Cowboy cuisine you were probably unaware of, from the tv Western Rawhide S7 E8 “Damon’s Road: Part II” (first aired 11/20/64), in a short bit in which the drovers on a cattle drive are treated to a fancy brunch out on the dusty plains (literally on the trail), with the trail boss Gil Favor (played by Eric Fleming) getting his own table (white tablecloth, nice glassware, and all). The cook, assuming the role of a French chef, appears with a dish made specially for Favor: eggs à la Robespierre!. He removes the lid from the silver serving dish to reveal what Favor confirms is indeed eggs à la Robespierre, explaining wryly:

eggs in the shell with their heads cut off

(as I took the words down on the fly). And the brief scene comes quickly to a close, with everyone returning to the main story line. Nothing draws attention to the line, which goes by in an instant. Snap.

From IMDb on the episode:


(#1) From the episode: actors Paul Brinegar (as Wishbone), Fritz Weaver (as Jonathan Damon)

Favor breaks out of jail and gets the unpaid railroad workers to demand their jobs back by lying to them that [railroad man Jonathan] Damon [played by Fritz Weaver] has had their pay money all along. A workers battle is averted with a first fight between Favor and Damon.

Besides Fleming, the series starred a young (and beautiful but ruggedly masculine) Clint Eastwood as drover Rowdy Yates.
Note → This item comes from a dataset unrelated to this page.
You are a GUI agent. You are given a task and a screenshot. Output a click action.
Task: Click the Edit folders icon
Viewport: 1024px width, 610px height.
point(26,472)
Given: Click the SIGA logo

This particular episode also featured Barbara Eden as a dancehall girl.

Off with Robespierre! From Wikipedia about the celebrated beheadee:


(#2) Giacomo Aliprandi (engraver) and Giacomo Beys (illustrator), “The Death of Robespierre,” Liberty, Equality, Fraternity (source)

Maximilien François Marie Isidore de Robespierre (… 6 May 1758 – 28 July 1794) was a French lawyer and politician, as well as one of the best known and most influential figures associated with the French Revolution. As a member of the Constituent Assembly and the Jacobin Club, Robespierre was an outspoken advocate for the citizens without a voice, for their unrestricted admission to the National Guard, to public offices, and for the right to petition. He campaigned for universal manhood suffrage, abolition of celibacy and the abolition of slavery in the French colonies. Robespierre played an important part in the agitation which brought about the fall of the French Legislative Assembly in August 1792 and the summoning of a National Convention.
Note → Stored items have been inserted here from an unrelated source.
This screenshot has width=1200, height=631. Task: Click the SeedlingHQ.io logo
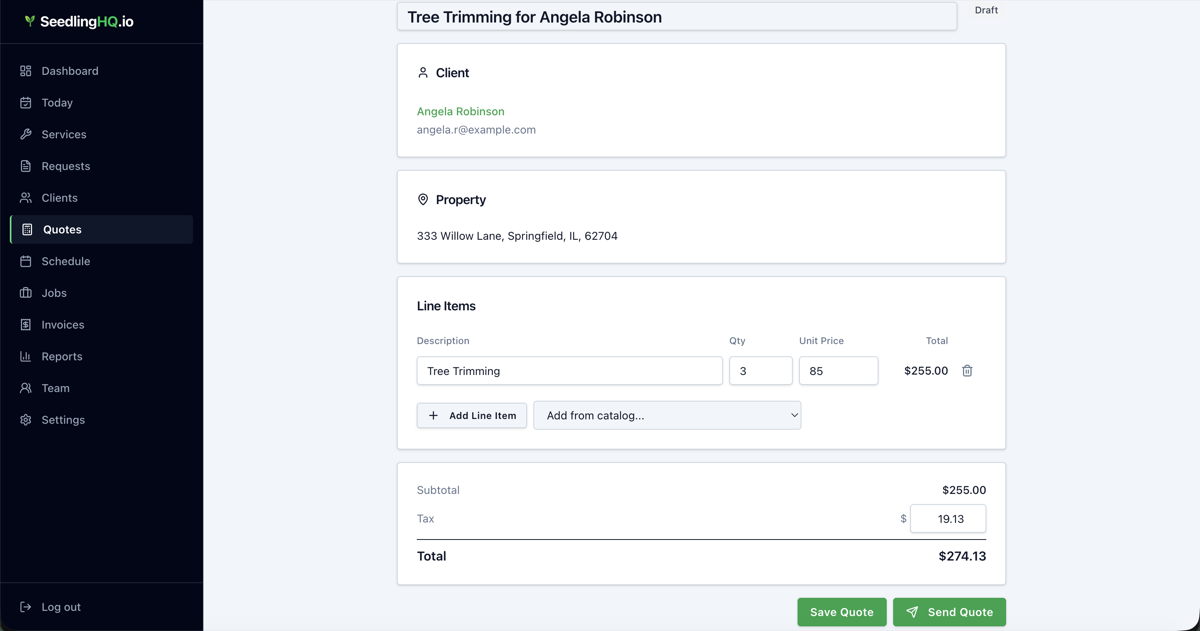pos(80,21)
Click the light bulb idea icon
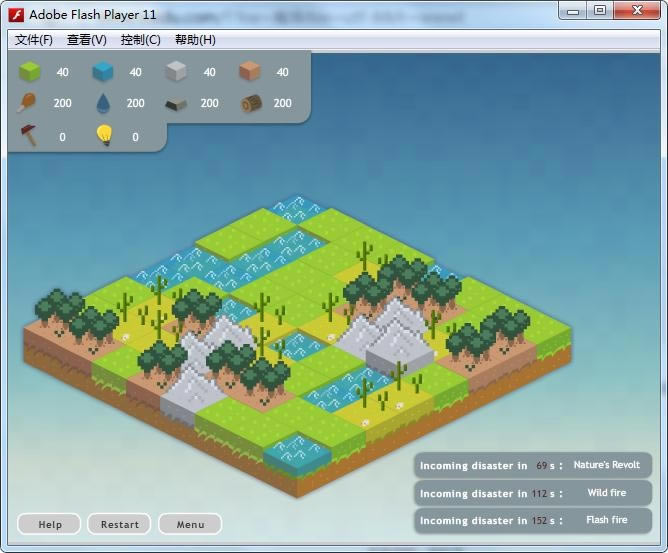 pos(103,136)

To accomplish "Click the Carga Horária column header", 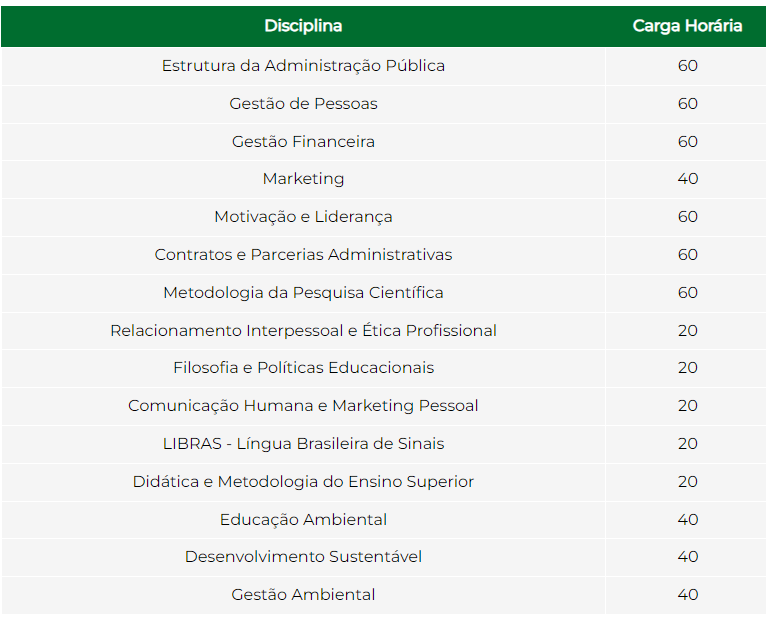I will (x=687, y=26).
As one of the leading members of the insurrectionary Paris Commune, Robespierre was elected as deputy to the French Convention early September 1792. He is best known for his role what was later called the “reign of Terror” and his disputed role in political trials and executions one year later. When France threatened to fall apart in the summer of 1793, the republic was severely centralized to become “one and indivisible”. In July he was appointed as a member of the powerful Committee of Public Safety being popular and well connected to the Paris Commune. He exerted his influence to suppress the Girondins to the right, the Hébertists to the left and the Dantonists to the middle. As part of his attempts to use extreme measures to control political activity in France, Robespierre moved against his former friends, the more moderate Danton, and Desmoulins, who were executed in April 1794. The Terror ended four months later with Robespierre’s arrest on 9 Thermidor and his execution, events that initiated a period known as the Thermidorian Reaction.

Sometimes the beheading is literal, sometimes (as for Favor’s eggs) metaphorical.